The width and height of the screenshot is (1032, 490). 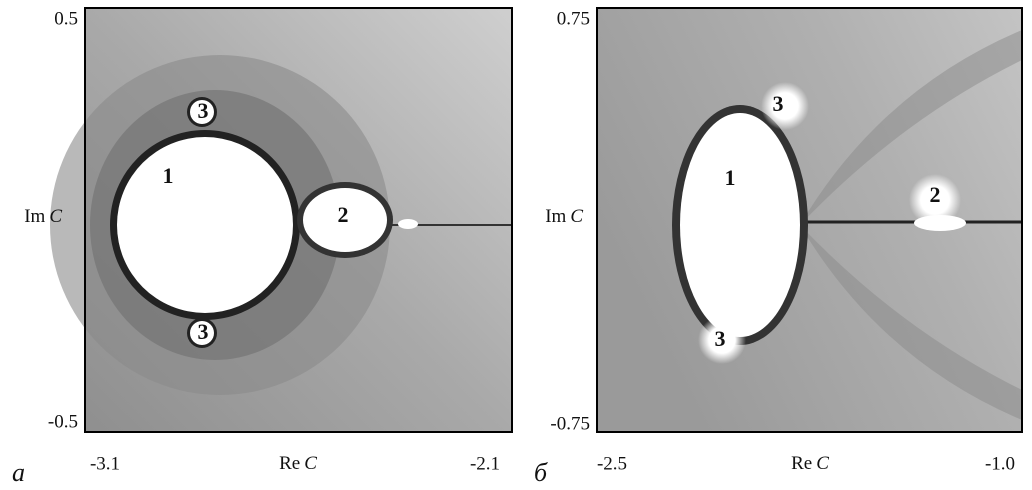 I want to click on x-left-label: -2.5, so click(x=612, y=464).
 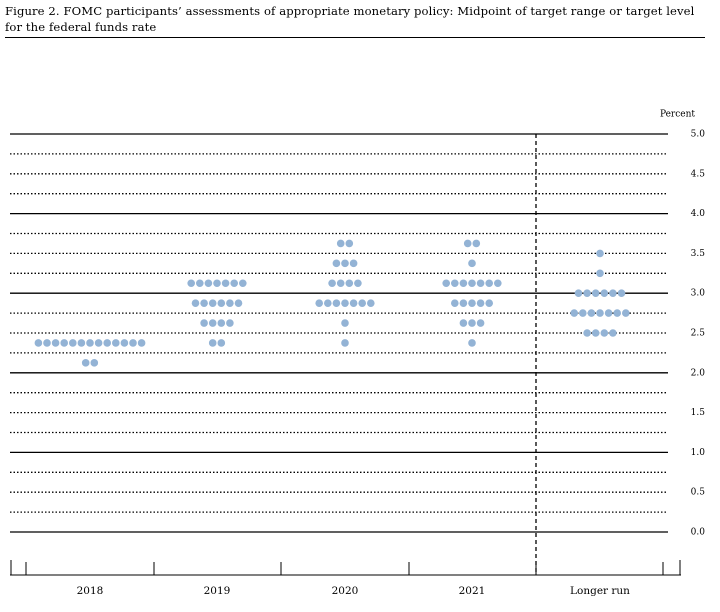 What do you see at coordinates (698, 334) in the screenshot?
I see `y-tick-label: 2.5` at bounding box center [698, 334].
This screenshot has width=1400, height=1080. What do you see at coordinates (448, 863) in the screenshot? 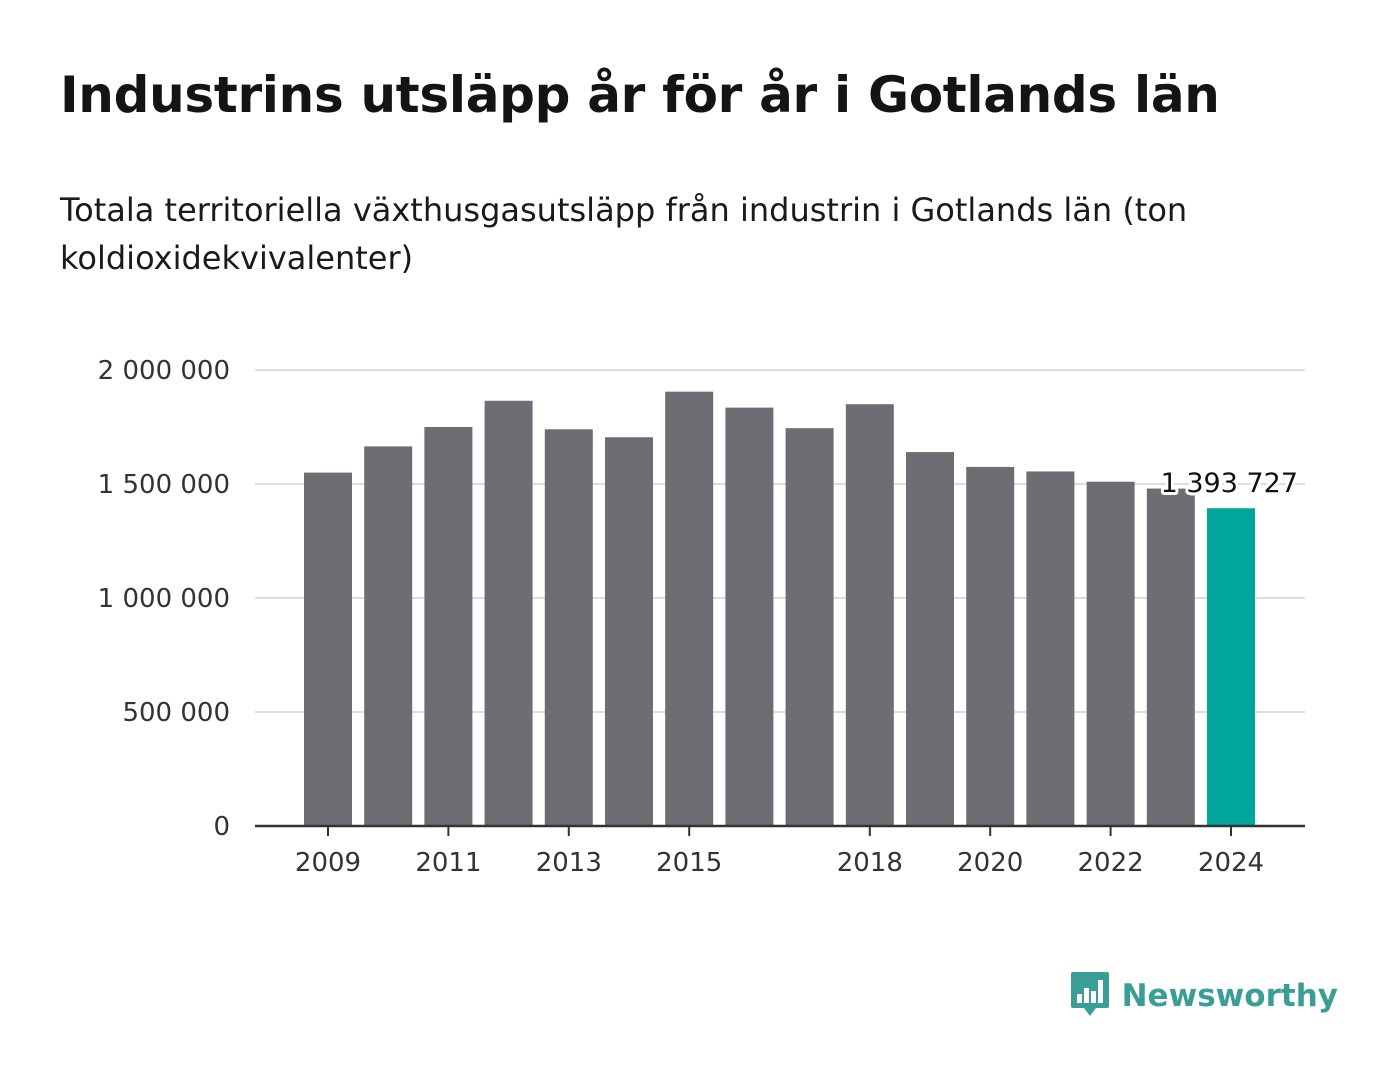
I see `x-tick-label: 2011` at bounding box center [448, 863].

- - - - -

## What the exercise asks:
Rewrite the material from the line containing "What do you see at coordinates (698, 334)" through the end, replacing "width" with "breadth" and changing nothing else. Omit the pictures.

## Response area:
  What do you see at coordinates (698, 334) in the screenshot?
I see `y-tick-label: 2.5` at bounding box center [698, 334].
This screenshot has breadth=1400, height=1080. What do you see at coordinates (448, 863) in the screenshot? 
I see `x-tick-label: 2011` at bounding box center [448, 863].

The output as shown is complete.